One of the things I had to do was a desert safari. So I spent the latter half of a day bashing around the dunes in a 4x4 (WAY COOL), did a little light sandboarding, and finished the night in an encampment eating BBQ (Mmmmm), watching belly dancing, and puffing on a hookah (apple flavor). I even got the chance to ride a camel for a little while, interesting. :) Sometime during the night a few big black scorpions invaded the campsite and all the drivers scurried around trying to kill them. That added some excitement. I really enjoyed being out in the desert, it was quite and peaceful and something I’d definitely do again.



Before I talk about the Emirates Mall, let me tell about the freeway getting there. We’re talking an eight lane freeway in the middle of the desert lined by I kid you not, probably 50 new giant high rises simultaneously in construction. Then the cab driver says, “Oh by the way, the tallest building in the world just over there.” All I was thinking was the heck do you construct any building on top of SAND!? Before I forget, the cabbies over there drive crazy. If there were rules of the road, I couldn’t tell.

The Emirates Mall must have had every store and restaurant in there I have ever seen or heard about, including hotel every bit as nice as the one I stayed in built in. 3 levels, hundreds of stores, and even a gigantic indoor ski slope. I really wanted to give it a shot, but it appeared to be more like a kids thing and I just couldn’t bring myself to jump in and make a fool of myself. Something which I normally I have no problem doing. I’ll work up the courage for next time.



The best way I can describe Dubai to Americans is imagine Las Vegas, where money is ABSOLUTELY no object, and trying to be built by next year. It seems if Vegas is where Americans go to play, Dubai is where the Europeans go. I overheard so many different languages being spoken, no way I could even pick them out. Americans were few and far between. At the end though, I was ready to get out of there. It’s an amazing cool place to visit and spend a week.

6 comments:

Mark Kerzner said...

Very interesting report, nice photos too. I would like to experience that heat, since I enjoy Houston's so much.

Shoaib Yousuf said...

nice photos,

interesting and it is great fun - you went for safari cruising...

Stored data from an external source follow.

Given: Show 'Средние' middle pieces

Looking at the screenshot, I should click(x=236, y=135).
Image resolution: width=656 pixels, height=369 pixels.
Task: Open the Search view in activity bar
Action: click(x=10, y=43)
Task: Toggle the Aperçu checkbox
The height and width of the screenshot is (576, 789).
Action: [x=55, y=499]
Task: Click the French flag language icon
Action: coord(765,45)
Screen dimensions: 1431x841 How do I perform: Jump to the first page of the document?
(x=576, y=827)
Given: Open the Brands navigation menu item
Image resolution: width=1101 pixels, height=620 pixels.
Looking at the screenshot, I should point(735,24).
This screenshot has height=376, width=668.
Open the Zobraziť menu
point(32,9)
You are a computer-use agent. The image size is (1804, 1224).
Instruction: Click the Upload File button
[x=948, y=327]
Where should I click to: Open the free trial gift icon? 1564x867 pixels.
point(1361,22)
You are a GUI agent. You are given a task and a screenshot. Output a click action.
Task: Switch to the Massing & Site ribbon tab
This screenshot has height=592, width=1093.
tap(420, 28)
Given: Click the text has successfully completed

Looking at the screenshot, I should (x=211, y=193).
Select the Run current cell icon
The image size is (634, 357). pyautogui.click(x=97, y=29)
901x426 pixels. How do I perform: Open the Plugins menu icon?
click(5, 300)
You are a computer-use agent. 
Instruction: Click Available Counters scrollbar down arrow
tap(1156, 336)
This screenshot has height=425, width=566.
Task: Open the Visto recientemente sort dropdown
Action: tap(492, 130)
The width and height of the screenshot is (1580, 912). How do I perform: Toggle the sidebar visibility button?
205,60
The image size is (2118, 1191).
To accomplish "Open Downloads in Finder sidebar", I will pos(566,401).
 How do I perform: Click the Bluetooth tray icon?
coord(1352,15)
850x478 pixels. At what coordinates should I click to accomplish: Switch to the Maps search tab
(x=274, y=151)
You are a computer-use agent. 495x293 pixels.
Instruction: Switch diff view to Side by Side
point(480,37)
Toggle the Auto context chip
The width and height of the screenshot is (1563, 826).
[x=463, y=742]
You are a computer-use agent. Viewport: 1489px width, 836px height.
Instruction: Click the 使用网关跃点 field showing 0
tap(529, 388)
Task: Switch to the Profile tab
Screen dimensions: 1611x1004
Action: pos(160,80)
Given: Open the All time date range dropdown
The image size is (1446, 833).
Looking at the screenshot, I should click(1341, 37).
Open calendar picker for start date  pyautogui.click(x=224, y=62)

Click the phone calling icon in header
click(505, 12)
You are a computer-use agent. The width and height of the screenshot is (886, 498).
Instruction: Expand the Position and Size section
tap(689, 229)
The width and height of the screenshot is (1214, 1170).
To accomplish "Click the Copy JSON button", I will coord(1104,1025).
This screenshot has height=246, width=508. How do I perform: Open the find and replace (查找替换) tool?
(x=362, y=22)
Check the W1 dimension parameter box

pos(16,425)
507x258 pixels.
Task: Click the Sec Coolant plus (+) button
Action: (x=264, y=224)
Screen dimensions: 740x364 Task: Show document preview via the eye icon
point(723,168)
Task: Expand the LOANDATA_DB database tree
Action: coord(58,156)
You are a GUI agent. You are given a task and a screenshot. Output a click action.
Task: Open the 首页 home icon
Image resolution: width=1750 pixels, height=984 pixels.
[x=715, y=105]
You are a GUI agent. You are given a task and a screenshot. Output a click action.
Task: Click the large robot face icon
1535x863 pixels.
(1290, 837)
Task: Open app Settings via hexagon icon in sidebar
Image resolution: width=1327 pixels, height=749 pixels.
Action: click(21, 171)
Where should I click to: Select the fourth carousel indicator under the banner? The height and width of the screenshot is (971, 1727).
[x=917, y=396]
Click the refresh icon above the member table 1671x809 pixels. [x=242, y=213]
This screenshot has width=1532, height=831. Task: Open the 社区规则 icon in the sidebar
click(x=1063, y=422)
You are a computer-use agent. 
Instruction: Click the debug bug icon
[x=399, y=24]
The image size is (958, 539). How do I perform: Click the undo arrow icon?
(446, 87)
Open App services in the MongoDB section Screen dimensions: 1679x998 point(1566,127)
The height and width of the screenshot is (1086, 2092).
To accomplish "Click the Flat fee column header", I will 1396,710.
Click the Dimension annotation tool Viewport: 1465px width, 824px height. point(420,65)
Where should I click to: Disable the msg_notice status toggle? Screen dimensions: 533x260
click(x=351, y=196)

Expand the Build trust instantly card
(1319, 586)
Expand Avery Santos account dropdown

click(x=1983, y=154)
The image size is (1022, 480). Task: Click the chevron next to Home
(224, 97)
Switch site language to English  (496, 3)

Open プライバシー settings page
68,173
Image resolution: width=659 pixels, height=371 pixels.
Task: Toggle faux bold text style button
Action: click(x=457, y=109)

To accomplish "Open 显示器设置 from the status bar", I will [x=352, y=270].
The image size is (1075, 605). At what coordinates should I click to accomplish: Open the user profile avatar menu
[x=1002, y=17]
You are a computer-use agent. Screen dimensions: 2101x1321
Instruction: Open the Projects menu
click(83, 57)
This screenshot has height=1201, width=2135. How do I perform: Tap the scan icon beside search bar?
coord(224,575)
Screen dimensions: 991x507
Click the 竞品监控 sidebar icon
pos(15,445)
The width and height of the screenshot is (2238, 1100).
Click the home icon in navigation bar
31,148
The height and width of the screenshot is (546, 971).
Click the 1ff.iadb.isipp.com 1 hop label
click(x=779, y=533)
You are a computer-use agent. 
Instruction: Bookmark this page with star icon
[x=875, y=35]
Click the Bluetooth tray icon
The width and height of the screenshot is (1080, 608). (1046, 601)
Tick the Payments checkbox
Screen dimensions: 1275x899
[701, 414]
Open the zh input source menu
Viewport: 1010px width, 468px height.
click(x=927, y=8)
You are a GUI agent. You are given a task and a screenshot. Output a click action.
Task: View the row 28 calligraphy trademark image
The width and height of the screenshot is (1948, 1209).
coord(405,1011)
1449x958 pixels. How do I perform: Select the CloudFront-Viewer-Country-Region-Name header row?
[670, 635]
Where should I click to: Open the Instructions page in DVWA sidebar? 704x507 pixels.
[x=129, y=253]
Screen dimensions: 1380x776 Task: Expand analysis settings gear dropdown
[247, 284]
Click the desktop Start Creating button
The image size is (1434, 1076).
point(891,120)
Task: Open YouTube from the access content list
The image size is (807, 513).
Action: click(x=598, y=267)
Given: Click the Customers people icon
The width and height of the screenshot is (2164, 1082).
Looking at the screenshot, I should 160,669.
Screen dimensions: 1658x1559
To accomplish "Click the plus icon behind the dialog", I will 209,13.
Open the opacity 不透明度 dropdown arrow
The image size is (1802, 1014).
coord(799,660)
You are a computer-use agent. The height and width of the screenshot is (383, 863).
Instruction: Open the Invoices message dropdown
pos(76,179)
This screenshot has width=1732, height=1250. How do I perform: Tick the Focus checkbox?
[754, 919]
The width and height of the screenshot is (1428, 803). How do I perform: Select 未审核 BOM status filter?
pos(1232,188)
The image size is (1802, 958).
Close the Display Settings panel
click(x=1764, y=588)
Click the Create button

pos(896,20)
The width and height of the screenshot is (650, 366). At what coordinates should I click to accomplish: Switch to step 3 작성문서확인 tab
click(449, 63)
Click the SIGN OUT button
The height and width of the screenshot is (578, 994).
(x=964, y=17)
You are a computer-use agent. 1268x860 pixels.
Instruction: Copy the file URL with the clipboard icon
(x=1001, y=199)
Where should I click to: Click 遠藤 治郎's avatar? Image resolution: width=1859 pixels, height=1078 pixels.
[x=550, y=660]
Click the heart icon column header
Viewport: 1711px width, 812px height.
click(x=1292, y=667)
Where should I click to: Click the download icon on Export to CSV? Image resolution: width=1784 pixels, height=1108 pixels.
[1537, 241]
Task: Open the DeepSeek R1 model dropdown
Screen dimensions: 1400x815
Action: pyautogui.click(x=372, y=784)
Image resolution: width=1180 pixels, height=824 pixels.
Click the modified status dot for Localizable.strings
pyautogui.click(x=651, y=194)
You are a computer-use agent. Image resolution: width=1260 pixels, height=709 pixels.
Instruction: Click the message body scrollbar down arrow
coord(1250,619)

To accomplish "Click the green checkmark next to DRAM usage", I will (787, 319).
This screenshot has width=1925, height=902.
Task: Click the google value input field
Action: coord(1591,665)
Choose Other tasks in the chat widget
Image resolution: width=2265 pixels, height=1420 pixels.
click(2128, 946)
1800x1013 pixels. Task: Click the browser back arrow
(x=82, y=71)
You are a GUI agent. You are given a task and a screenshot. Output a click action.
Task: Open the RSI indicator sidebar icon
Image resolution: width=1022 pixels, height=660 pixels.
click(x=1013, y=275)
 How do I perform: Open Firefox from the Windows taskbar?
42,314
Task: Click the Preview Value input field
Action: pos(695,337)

Arshan Dabirsiaghi said...

Looks beautiful, I'm definitely looking for a slot next year. =]

Six months ago I would have condemned UAE for its record on human rights (http://www.hrw.org/english/docs/2006/01/18/uae12233.htm), despite the undeniable beauty of the place, but I'm starting to think America is, in many ways, just as bad if not worse.

Jeremiah Grossman said...

We just have better PR. :)

Anonymous said...

Nice photos and good comments. Thanks. Didn't mention the food...fantastic!

Kit said...

I usually tell people it's like you're on the street level of Sim City.

Apparently there are traffic laws. If bump into someone you need to drive to the side of the road and stop until the police clears you ,otherwise you can't legally repair the car. I think I saw well over 10 bumps in the week I was there. Also you're now days supposed to use your blinkers when changing lanes.

My only complaint is that the sales people in stores don't seem all that interested in trying to service you. I never realized how nice it is to have people walk up to you and ask if you need help and put on a smile.